Wednesday, December 12, 2012

Writing Tip of the Day: Common Errors Part II

I know it has been a while, but we are back with some more basic advice about common writing errors. We recently hired some wonderful folks here at Empirical and are marketing the magazine a little more. To that end, we would appreciate it if you were to follow us on all of our social media platforms. 

So ends the marketing push (after all, we need to observe the 80/20 rule).
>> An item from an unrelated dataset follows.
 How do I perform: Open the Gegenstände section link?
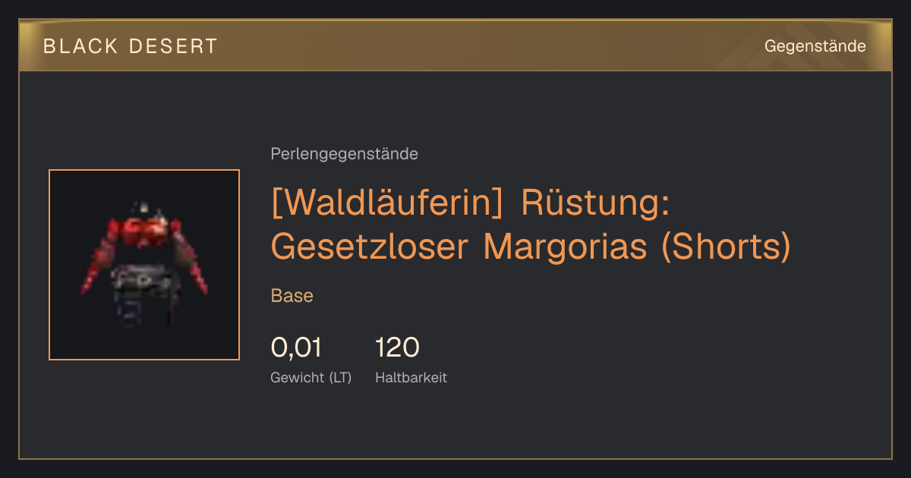point(815,46)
Here be some more commonly misused words:

  1. Data/datum
    • The difference is that one is plural and one is singular
      • The data in my thesis was quite robust and supported my hypotheses. 
      • A single piece of datum made the analysis of my research difficult
  2. Elicit/illicit
    • One is a verb and the other is an adjective
      • During counseling sessions, psychologists ask open-ended questions to elicit an emotional memory. 
      • Cheating on an exam or plagiarizing someone else's work is considered an illicit activity by the university. 
  3. Lay/lie
    • Both can be used as verbs, but only one can be used as a noun
      • I lay my keys down on the table when I get home from the office. 
      • I lie on my couch when I watch football on Sundays. 
      • I told a terrible lie when I said this class does not count toward your GPA. 
  4. Personal/personnel
    • Adjective use versus noun use
      • I try to not talk about my personal life in professional situations. 
      • I do not have the personnel necessary to complete my research project in a timely manner. 
  5. Precede/proceed
    • Both can be used as a verb, but only one of them can be used as a noun
      • I precede my friend on the roster because his last name is Patrick. 
      • I proceed through the checkpoint after a short chat with the TSA agents.
      • All of the proceeds from the event went to charity.